Chefarzt Dr. Olaf Breitbarth ist jetzt Senior-Darmoperateur

Besondere Auszeichnung durch Deutsche Krebsgesellschaft / Darmzentrum erneut zertifiziert

Das Darmzentrum am Torgauer Kreiskrankenhaus genießt einen ausgezeichneten Ruf. Das darf ruhig wörtlich genommen werde. So wurde Chefarzt Dr. Olaf Breitbarth durch die Deutsche Krebsgesellschaft zum Senior-Darmoperateur ernannt. Dies gilt als besondere Auszeichnung für besonders erfahrene Darmoperateure. Außerdem hat das Darmzentrum ein neues TÜV-Zertifikat erhalten, die dazu erforderlichen Überprüfungen mit Bravour bestanden. 

„Um die Urkunde als Senior-Darmoperateur erhalten zu können, muss man fünf Jahre mindestens jeweils 25 Krebsoperationen am Mastdarm oder Dickdarm vorgenommen haben“, erläuterte Chefarzt Dr. Breitbarth (52). Der gebürtige Torgauer selbst hat seit Bestehen des Darmzentrums am Torgauer Kreiskrankenhaus (gegründet im Jahr 2006) bereits 520 solcher Fälle operiert. Hinzu kommen zahlreiche andere Darmoperationen und eine jahrelange Expertise.

Nicht nur bezüglich der geforderten Zahlen, sondern auch, und das in erster Linie, wegen der hohen Qualität der erbrachten Leistungen erhielt das Darmzentrum in diesem Jahr erneut das gefragte TÜV-Zertifikat. „Nur durch ein tolles Team ist dies zu erreichen“, würdigt Chefarzt Breitbarth die Leistungen aller Beteiligten. Dabei reicht die Palette von den Ärzten und Schwestern über die Stoma-Therapie, Physiotherapie, Psychoonkologie und Behandlung bis hin zur Endoskopie sowie der Ernährungsberatung.

Im vergangenen Jahr wurden am Torgauer Darmzentrum 70 Patienten an Darmkrebs operiert, 50 sind für das Zertifikat als Fallzahl gefordert. Eine weitaus größere Zahl an Behandlungen erfolgte. Das Team von Station 9 hat sich auf Darmerkrankungen spezialisiert. Vier Fachärzte für Chirurgie gehören dazu. Dies sind Chefarzt Dr. Olaf Breitbarth, OÄ Dr. Kerstin Slotta, Dr. Uta Baumann und Dr. Sebastian Ullm. Letzterer konnte in diesem Jahr erfolgreich seine Ausbildung zum Facharzt für Viszeralchirurgie (Bauchchirurgie) abschließen.

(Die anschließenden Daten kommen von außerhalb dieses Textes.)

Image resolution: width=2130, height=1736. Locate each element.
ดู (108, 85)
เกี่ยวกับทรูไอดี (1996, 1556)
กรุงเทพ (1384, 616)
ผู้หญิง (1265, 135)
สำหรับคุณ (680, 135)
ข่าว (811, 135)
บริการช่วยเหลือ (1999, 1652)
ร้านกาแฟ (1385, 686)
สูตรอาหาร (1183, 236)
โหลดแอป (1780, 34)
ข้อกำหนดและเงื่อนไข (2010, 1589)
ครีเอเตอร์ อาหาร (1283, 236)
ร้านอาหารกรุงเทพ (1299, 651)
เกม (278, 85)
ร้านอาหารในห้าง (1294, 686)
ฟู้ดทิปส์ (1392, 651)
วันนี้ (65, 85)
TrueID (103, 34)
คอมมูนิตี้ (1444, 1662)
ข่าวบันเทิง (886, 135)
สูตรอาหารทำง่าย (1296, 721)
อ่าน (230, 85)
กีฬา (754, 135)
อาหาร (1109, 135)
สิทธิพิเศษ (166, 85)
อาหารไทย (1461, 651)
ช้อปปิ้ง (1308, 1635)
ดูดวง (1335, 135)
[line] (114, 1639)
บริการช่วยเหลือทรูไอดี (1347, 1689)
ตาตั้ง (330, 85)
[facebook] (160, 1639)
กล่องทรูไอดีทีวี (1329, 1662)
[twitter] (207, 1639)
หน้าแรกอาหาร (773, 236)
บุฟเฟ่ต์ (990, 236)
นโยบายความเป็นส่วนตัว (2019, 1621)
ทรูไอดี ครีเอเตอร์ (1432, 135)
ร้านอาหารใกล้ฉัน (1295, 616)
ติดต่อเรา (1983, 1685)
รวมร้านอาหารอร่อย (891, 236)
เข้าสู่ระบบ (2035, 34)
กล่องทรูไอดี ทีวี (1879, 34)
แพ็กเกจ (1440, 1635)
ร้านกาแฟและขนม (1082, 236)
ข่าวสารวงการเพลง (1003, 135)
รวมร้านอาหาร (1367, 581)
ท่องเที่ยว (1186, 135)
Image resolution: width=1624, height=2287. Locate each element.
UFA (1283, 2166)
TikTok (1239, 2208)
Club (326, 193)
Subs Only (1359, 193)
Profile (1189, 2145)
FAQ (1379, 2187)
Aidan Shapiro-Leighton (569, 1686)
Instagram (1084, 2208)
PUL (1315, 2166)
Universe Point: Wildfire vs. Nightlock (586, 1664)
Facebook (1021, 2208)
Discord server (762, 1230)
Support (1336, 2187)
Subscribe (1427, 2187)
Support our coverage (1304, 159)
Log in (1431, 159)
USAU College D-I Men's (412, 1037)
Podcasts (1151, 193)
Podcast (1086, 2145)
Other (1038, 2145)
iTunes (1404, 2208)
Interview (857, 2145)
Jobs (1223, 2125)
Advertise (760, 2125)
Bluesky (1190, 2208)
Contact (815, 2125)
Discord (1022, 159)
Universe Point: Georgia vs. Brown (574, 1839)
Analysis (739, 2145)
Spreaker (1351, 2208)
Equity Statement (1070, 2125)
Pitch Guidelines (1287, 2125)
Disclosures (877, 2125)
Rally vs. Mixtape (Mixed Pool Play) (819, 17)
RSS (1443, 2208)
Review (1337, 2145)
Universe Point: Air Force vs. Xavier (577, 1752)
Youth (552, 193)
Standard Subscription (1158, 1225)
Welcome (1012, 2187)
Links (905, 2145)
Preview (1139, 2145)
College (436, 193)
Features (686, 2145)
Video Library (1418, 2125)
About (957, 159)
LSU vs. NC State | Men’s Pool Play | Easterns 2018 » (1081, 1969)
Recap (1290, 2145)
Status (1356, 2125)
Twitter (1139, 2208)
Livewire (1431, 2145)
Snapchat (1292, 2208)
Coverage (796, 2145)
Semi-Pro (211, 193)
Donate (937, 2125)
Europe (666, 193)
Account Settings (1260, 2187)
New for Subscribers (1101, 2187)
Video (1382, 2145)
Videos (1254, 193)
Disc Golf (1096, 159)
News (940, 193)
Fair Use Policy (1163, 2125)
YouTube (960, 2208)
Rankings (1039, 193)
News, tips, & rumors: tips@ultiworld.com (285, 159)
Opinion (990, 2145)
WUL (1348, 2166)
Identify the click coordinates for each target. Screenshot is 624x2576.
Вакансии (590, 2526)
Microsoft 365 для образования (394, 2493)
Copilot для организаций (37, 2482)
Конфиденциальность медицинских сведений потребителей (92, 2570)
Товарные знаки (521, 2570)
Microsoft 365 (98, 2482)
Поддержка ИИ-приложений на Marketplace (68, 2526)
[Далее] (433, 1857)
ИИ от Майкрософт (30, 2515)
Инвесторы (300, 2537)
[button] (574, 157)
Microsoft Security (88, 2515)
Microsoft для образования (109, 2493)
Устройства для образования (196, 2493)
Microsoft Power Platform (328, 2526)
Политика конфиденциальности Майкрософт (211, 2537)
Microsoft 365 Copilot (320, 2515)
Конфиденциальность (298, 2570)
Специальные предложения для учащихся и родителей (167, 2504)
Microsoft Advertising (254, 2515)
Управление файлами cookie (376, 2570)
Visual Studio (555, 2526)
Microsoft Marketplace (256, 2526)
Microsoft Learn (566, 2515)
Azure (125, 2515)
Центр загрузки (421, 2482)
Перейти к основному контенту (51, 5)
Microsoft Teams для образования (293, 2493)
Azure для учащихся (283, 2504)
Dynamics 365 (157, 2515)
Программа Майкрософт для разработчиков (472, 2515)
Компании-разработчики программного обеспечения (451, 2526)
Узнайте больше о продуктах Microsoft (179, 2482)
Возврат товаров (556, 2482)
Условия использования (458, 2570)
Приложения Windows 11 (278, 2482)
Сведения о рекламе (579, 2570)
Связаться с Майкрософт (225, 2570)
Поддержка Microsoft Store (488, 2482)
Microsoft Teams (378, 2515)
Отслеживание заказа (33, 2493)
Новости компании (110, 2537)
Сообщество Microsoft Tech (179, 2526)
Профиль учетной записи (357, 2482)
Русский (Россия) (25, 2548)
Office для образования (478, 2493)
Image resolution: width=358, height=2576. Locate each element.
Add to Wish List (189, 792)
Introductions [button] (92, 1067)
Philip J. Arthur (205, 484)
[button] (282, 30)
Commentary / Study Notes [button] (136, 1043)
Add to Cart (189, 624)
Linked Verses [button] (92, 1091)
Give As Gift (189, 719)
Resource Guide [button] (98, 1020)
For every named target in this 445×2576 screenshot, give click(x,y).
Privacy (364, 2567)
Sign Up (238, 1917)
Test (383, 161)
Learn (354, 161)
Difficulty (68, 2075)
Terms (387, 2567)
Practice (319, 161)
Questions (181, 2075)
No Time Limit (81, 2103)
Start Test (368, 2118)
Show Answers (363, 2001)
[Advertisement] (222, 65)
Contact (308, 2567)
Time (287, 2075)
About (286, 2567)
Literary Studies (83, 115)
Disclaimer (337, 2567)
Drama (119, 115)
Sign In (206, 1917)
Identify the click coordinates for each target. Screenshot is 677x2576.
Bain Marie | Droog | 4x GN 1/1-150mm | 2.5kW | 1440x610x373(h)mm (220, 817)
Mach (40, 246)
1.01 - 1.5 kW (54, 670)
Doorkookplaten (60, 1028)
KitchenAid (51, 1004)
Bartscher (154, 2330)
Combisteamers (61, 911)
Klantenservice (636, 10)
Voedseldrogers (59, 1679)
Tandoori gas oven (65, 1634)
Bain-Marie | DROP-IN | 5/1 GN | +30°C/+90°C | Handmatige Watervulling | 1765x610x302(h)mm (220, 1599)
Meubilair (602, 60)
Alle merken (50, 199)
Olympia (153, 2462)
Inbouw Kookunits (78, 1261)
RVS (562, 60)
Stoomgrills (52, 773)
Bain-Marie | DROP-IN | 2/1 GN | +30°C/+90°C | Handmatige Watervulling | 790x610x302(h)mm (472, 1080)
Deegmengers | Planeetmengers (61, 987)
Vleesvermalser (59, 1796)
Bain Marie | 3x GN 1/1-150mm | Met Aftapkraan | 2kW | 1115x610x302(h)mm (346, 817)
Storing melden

Die vielen Vorsorgeuntersuchungen durch Chefarzt Dr. Egbert Eggers am Kreiskrankenhaus Torgau und durch Dr. Günther in freier Niederlassung an seiner Praxis in Torgau-Nordwest führen dazu, dass Erkrankungen erkannt und zur Behandlung an das Darmzentrum überwiesen werden. Hinzukommt, dass die Zahl der Patienten, die von außerhalb an das Torgauer Darmzentrum kommen, stetig weiter wächst. „Noch haben wird es zu oft mit fortgeschrittenen Darmkrebserkrankungen zu tun. Nur etwa 20 Prozent der Menschen hier nutzen nämlich die Möglichkeit der Darmkrebsvorsorge“, beschreibt Dr. Breitbarth die Problematik.

In der modernen Chirurgie geht der Trend immer mehr zu minimalinvasiven  Eingriffen (Knopfloch-OP). Am Kreiskrankenhaus Torgau ist dies bereits Realität und wird weiter ausgebaut. Mit einem kleinen Schnitt im Bereich des Nabels können so beispielsweise Divertikel im Darm (Ausstülpungen der Darmwand), aber auch komplizierte Operationen, wie z.B. Zwerchfellbrüche, zunehmend endoskopisch operiert werden. Kleine Wunden bedeuten eine schnellere Heilung, eine Senkung der Wundinfektionsrate und weniger Schmerzen.

Um diese Operationsmethode praktizieren zu können, bedarf es sowohl einer besonderen ärztlichen Qualifikation als auch der entsprechenden Technik. Beide Voraussetzungen werden am Torgauer Kreiskrankenhaus erfüllt. Mit Dr. Sebastian Ullm arbeitet an der Torgauer Klinik jetzt ein FA für Viszeralchirurgie im Schwerpunkt minimalinvasive Verfahren und zukünftig auch als Proktologe (Spezialist für Enddarmerkrankungen).